The View From the Cheap Seats, by Neil Gaiman (William Morrow / Harper Collins) – remains, because Gaiman is everybody’s favorite former scientologist. Also – shields.
Deadpool, screenplay by Rhett Reese & Paul Wernick, directed by Tim Miller (Twentieth Century Fox Film Corporation/Marvel Entertainment/Kinberg Genre/The Donners’ Company/TSG Entertainment) – remains, because – shield and, because no one thinks that Rabid Puppies can seriously influence this category, or ought to be allowed be taken into consideration for this category
Vox Day – removed, nearly unanimously, with the remainder not voting for removal providng everyone with a very clear view of just how many voters are voting in lock step with the Rabid bloc. Unless Vox instructs his minions not to participate in voting the second stage for this category – which of course would help result in its removal from the ballot. Don’t they call that something like a Xanatos Gambit? Head’s you’re gone, Tails you’re gone AND we know how many minions you have?

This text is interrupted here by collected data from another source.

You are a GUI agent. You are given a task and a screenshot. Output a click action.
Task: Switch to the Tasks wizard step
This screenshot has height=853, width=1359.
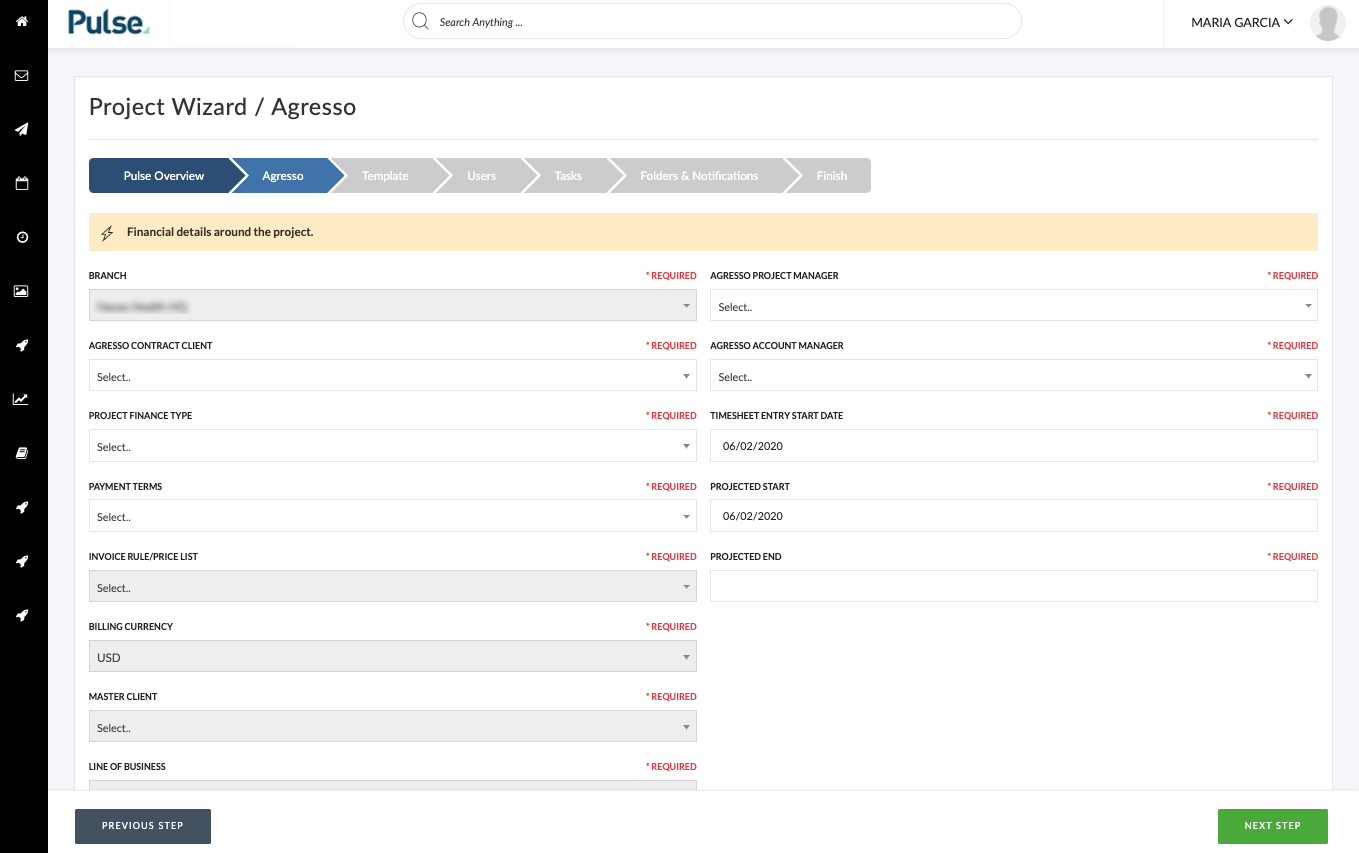(x=568, y=175)
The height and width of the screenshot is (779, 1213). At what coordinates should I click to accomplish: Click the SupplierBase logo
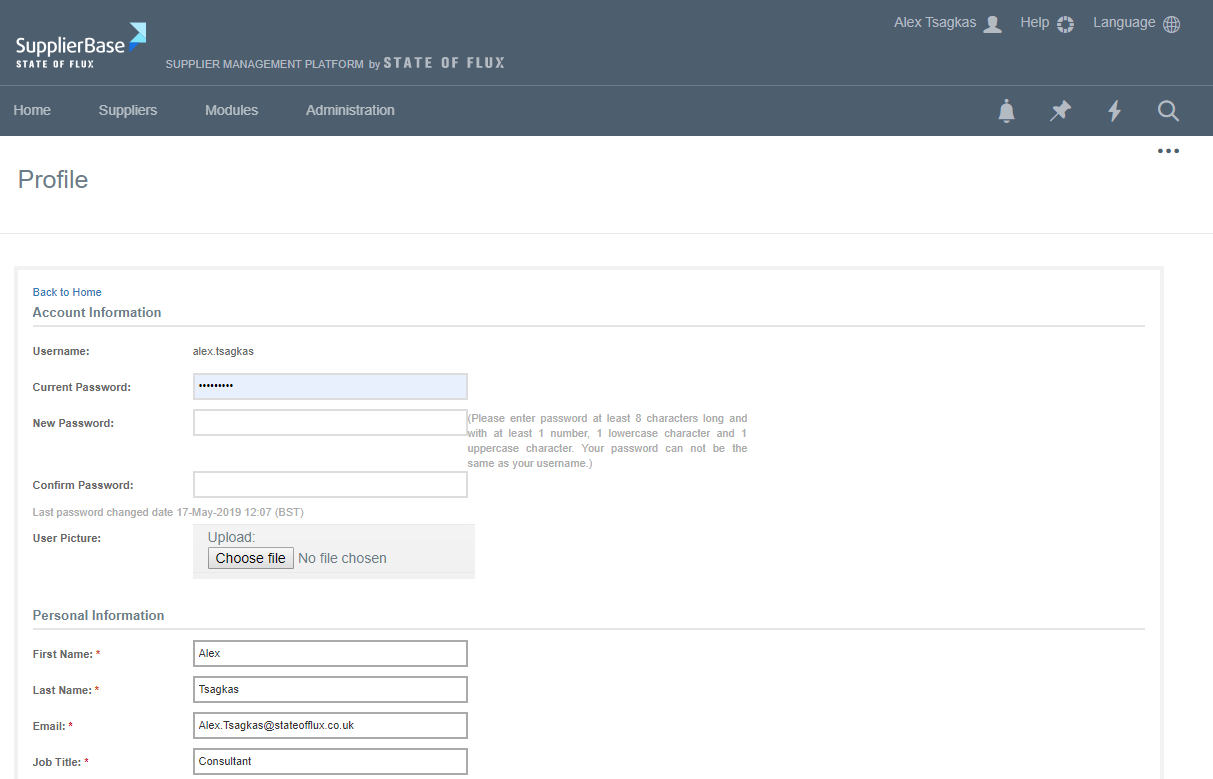tap(80, 46)
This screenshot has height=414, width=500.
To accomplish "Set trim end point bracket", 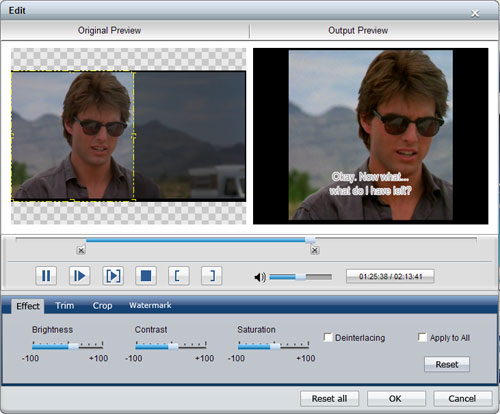I will (212, 276).
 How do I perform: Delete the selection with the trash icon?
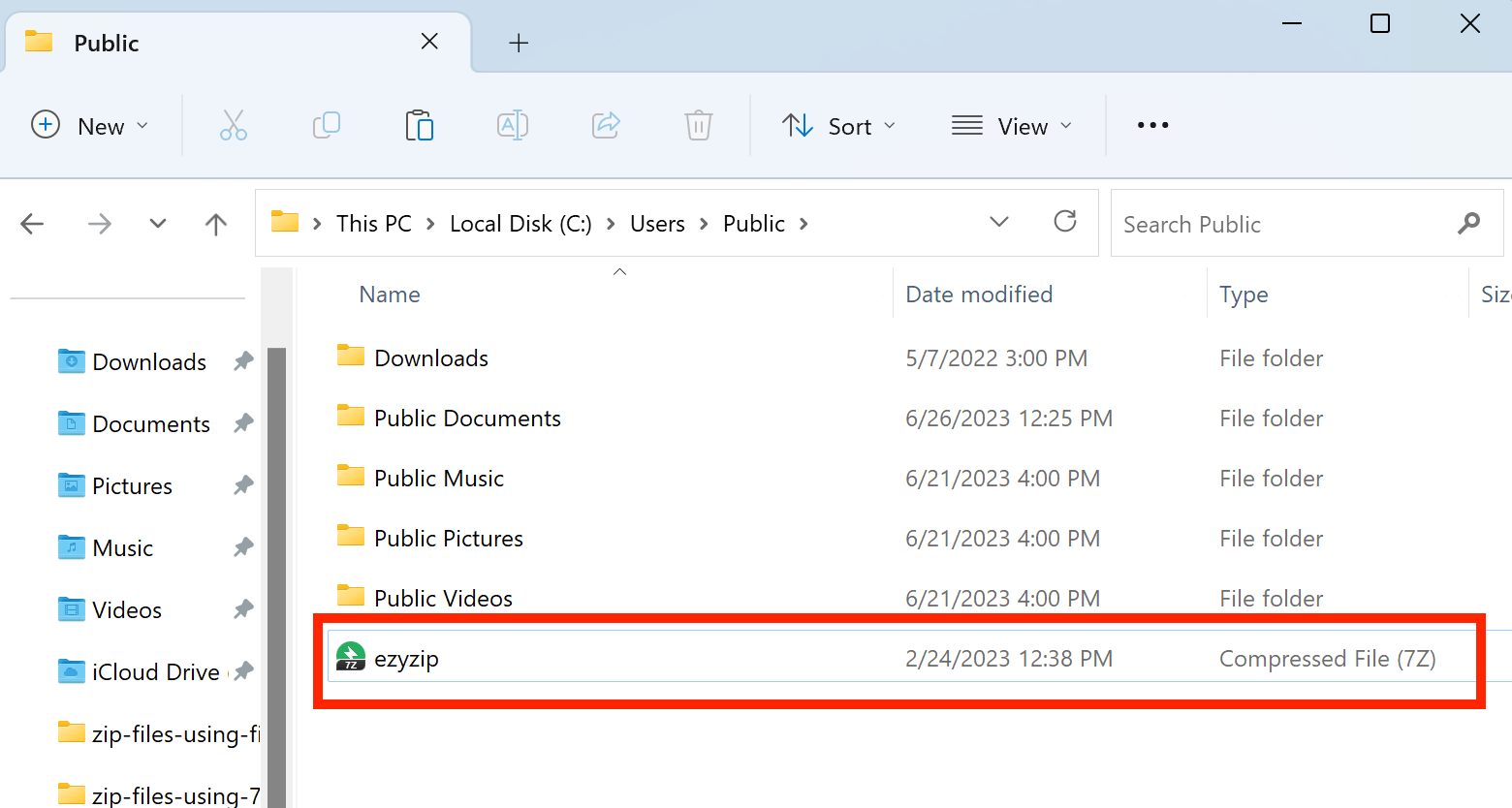pyautogui.click(x=698, y=125)
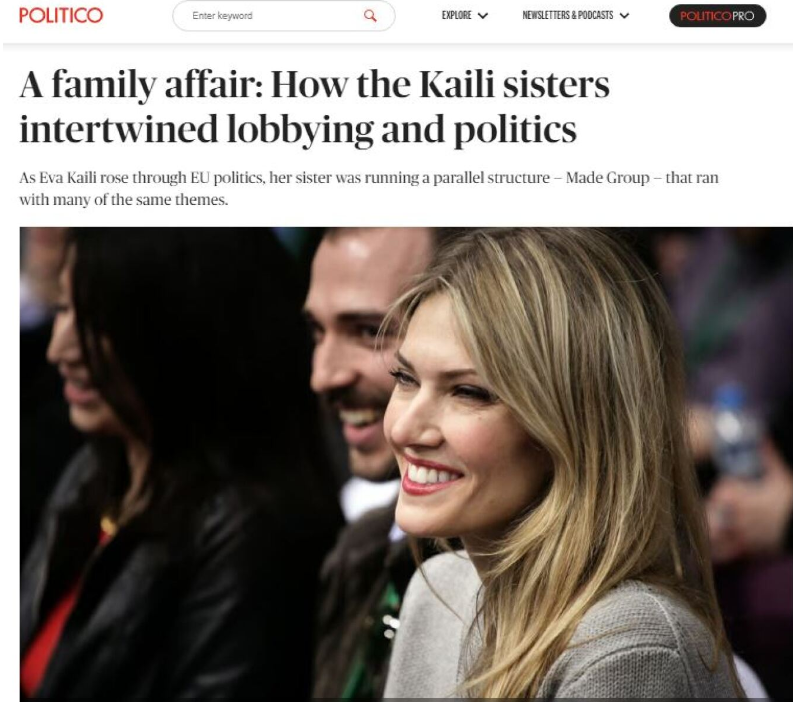Click the word "PRO" in the dark pill
Viewport: 793px width, 702px height.
743,16
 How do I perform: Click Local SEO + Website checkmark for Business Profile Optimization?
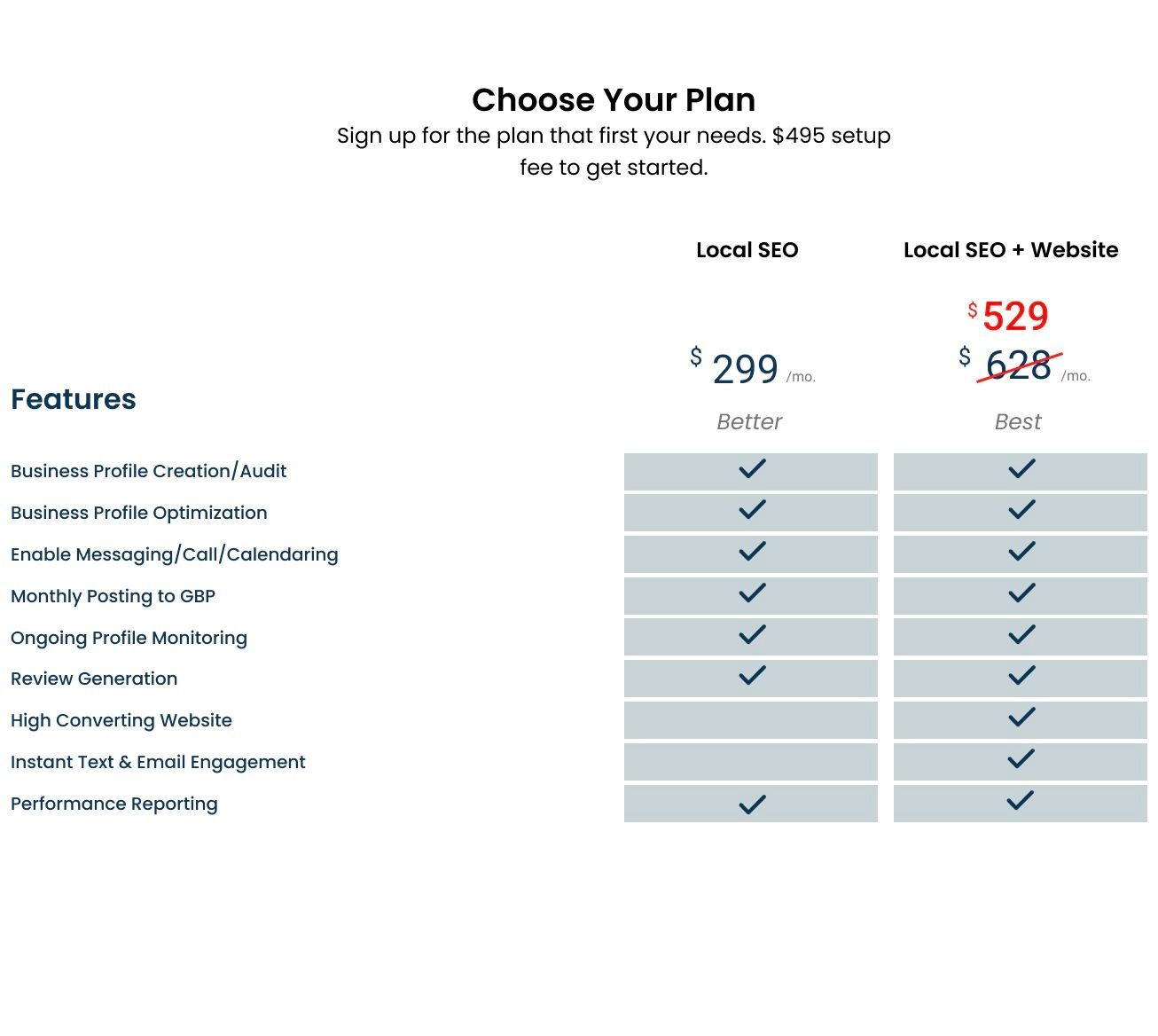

Cirsova Heroic Fantasy and Science Fiction Magazine, edited by P. Alexander – removed, because: too closely identified with Gamergate and too ham-handed with the attempts at self-promotion (by a midling margin).
Castalia House Blog, edited by Jeffro Johnson – removed, by a midlng margin. See above for reasons.
The Rageaholic, presented by RazörFist – removed, by a slightly larger margin than midling. Because: Alt-Rt rage-a-holicing is done way better by the likes of Hannity, Beck, Limbaugh &c…
Jeffro Johnson – removed, because – Mike Glyer, Natalie Luhrs, Foz Meadows, Abigail Nussbaum, Chuck Tingle. (Actually, I’m of mixed mind on this one; many of the voters who would probably vote to remove might also be of a mind that seeing it finish below No Award would be more satisfying than out-right removal. The actual results would be too close to call, though I hope that removal takes it, as allowing it through carries a slightly higher risk.
J. Mulrooney (1st year of eligibility) – remains, probably because hardly anyone wins their first year of the Campbell, it is “Not-a-Hugo” and not so many voters pay attention to this one. One the other hand, this author is a Castalia House “discovery”….
Remember, the above is only a what-if. All of the finalists listed above can be found on the 2017 Final Ballot.
Tomorrow, more serious picks.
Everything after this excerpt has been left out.